**** SOURCE DATA

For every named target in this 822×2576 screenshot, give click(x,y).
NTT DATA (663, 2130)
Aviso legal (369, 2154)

********
**** SOURCE DATA

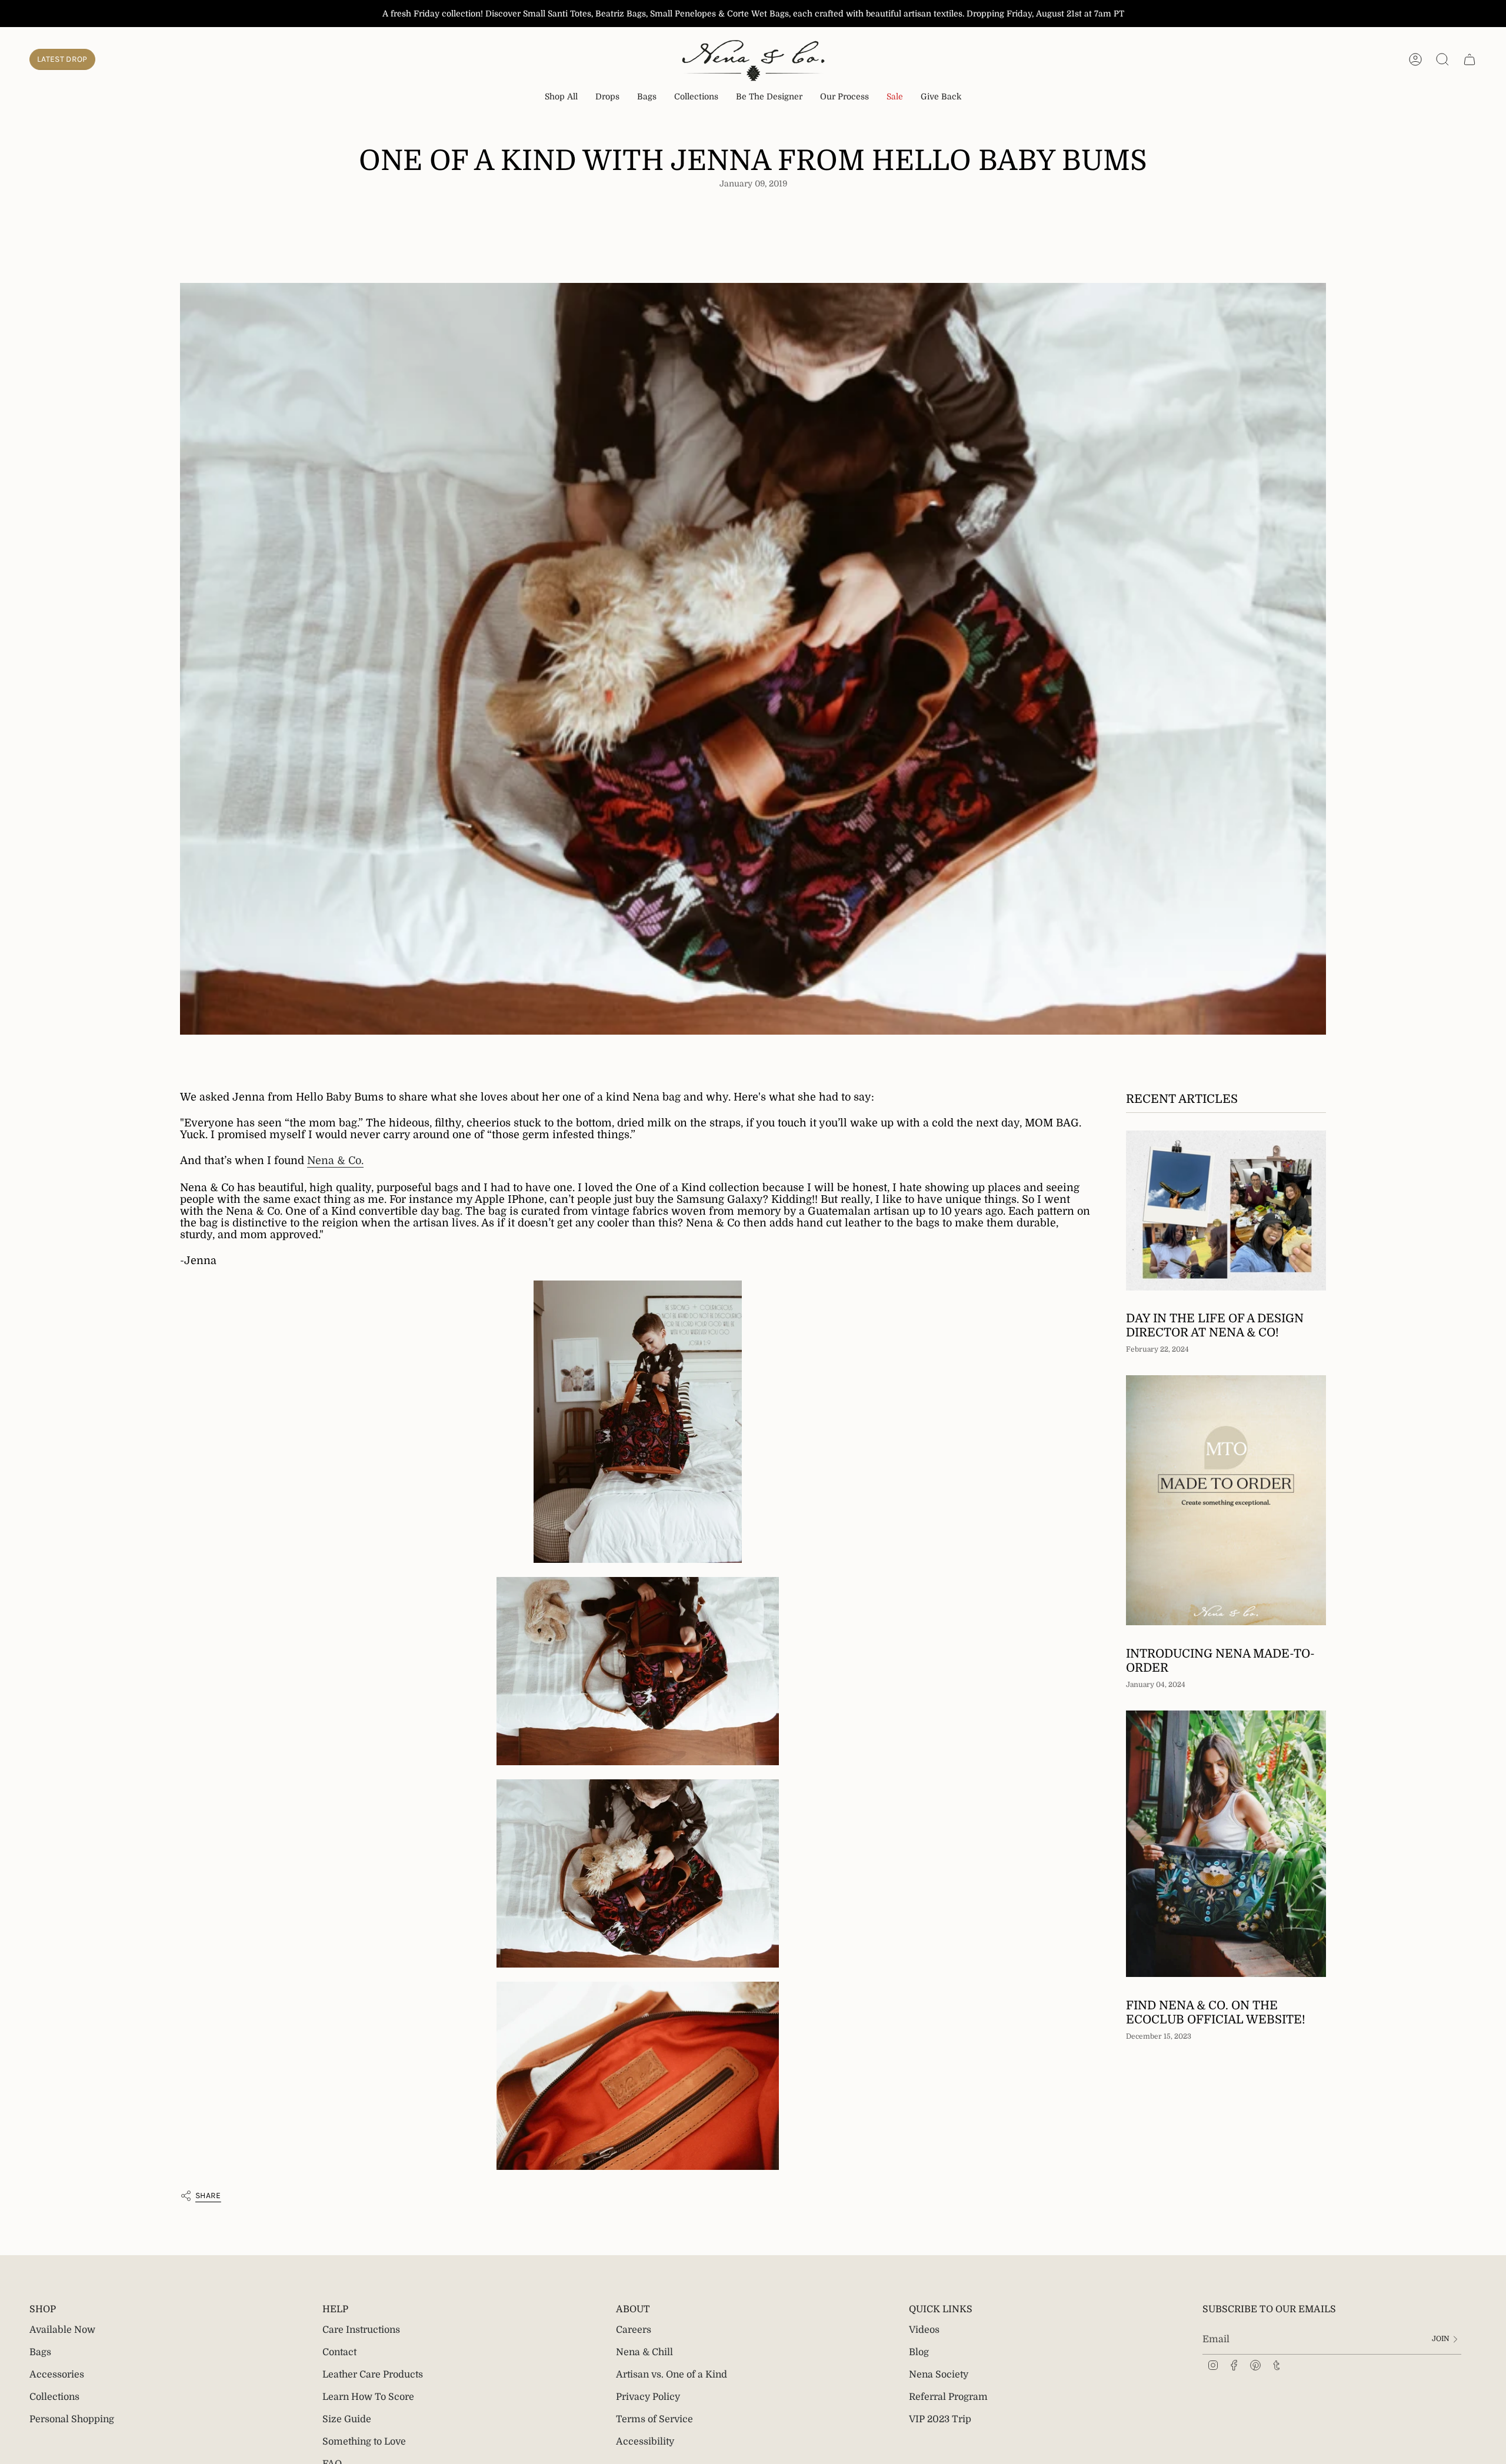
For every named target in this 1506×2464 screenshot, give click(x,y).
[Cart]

********

▶ WORK TASK
Return every line from the material that contains the word "screenshot".

▶ SOLUTION TO THIS PROBLEM
For every named target in this 822×2576 screenshot, give click(x,y).
For every named target in this 1506×2464 screenshot, give click(x,y).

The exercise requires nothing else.